A recently published report, Better decisions to protect against health emergencies, outlines how COVID-19 has highlighted the pre-existing weaknesses in our data sharing, analytics and learning systems. There are three core lessons we should take away:

  • Humanity needs to get the right people the right access to the right data at the right time
  • We need to improve our ability to share insights and information across disciplines, departments, sectors and geographies
  • We need to utilize the data available to make fact-based decisions to improve health, economic and social outcomes.

These lessons point to a stark reality. The sensitive and sophisticated use of real-time, granular, accurate data from multiple sources and sectors is limited, to the point that identifying, responding to and recovering from health emergencies will continue to be constrained until our use of data and analytics is radically improved.

The data is there. It just needs to be used more effectively. Image: McKinsey & Co

COVID-19 is not the last health emergency. Instead, it is likely that humanity will see a pandemic or health emergency at least once every five years. We may not be able to avoid this risk entirely, but we can mitigate the fallout.

One example of an initiative aiming to do this, is The Trinity Challenge (TTC). McKinsey & Company is a founding member of The Trinity Challenge a coalition of more than 20 international, leading public and private organizations tasked to answer these kinds of questions. Members include The Bill and Melinda Gates Foundation, Facebook, Imperial College, GSK, Google, University of Cambridge and Microsoft.


These organizations all understand that boundary-spanning insights and innovations will find unique solutions that make use of data and advanced analytics to help us better prepare.

The efficient and effective use of data requires three early actions for global leaders, who can:

1. Encourage the creation of reusable, sustainable, and easy-to-access data assets that drastically reduce the time needed for decision making.
Research shows that effective data governance can alleviate these barriers and implementing data-quality controls can improve productivity and performance significantly. A willingness to share more information from these data sources across organizational and sectoral boundaries is needed. The Trinity Challenge data catalogue and the Swiss Re Risk Resilience Center are both a step in this direction, encompassing health and non-health data, from public and commercial sources. The aim is to enable analysts and researchers to win back valuable time in deriving actionable insights from different sets of data.
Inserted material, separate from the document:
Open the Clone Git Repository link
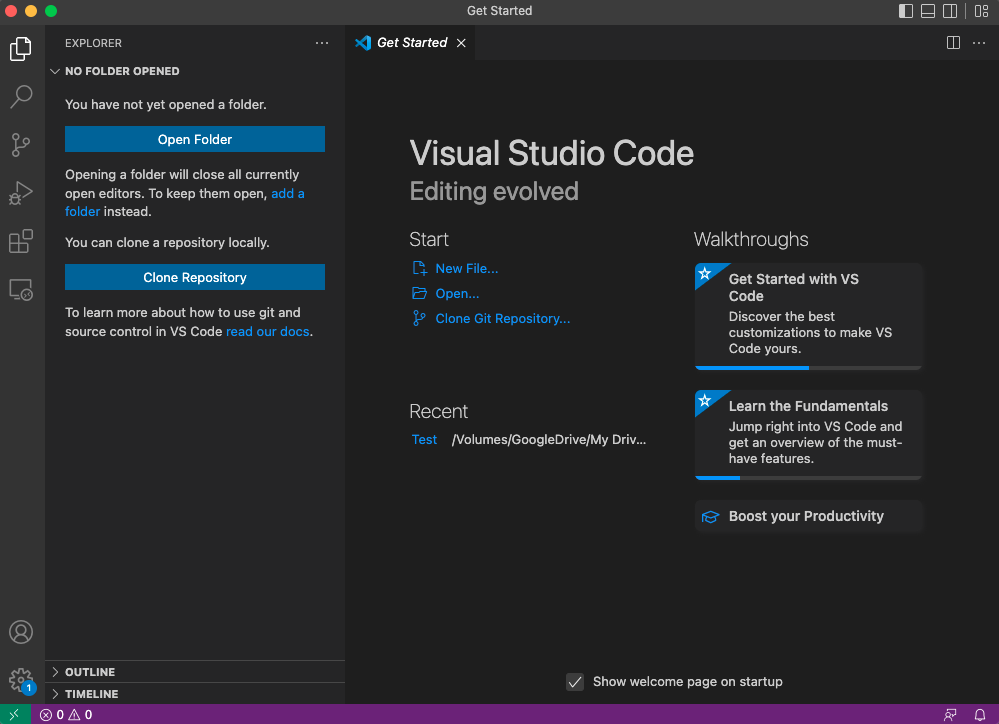The width and height of the screenshot is (999, 724). [x=502, y=318]
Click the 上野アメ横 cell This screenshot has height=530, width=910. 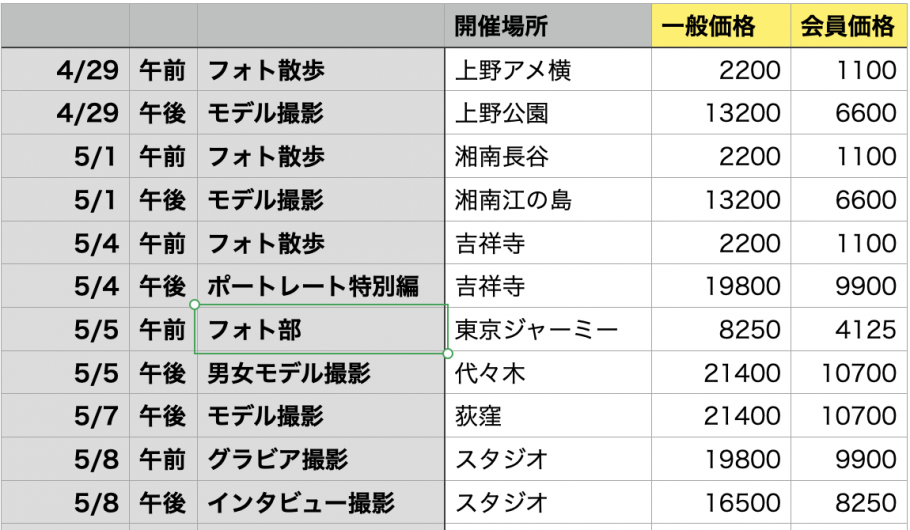(548, 70)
2. Broaden the breadth and depth of commercial data that is accessible.
When lives and livelihoods are at risk, regulatory hurdles should be addressed to support greater accessibility to public and commercial health and non-health data. Privacy preserving and security-enhancing technologies exist, including Google’s differential privacy platform that unlocks data while safeguarding privacy or solutions that have long been used in commercially competitive industries like civil aviation. Technology is not a barrier, but can be an enabler.

3. Bring data providers and decision-makers into closer contact to promote more efficient analysis and effective sharing of information.
The COVID-19 pandemic exposed the fact that we have some way to go towards creating a common standard and principles for how data is governed and accessed in a health emergency. This can be addressed by creating a tighter feedback loop between providers and decision-makers and embedding a new approach to how we value public and commercial data.

The COVID-19 pandemic will continue to devastate lives and livelihoods for months to come. While fixing the immediate health crisis rightly remains the priority today, we are already thinking of ways to improve the response to the next global health crisis. To this end, the sharing of data and its integration into decision-making will be a gamechanger.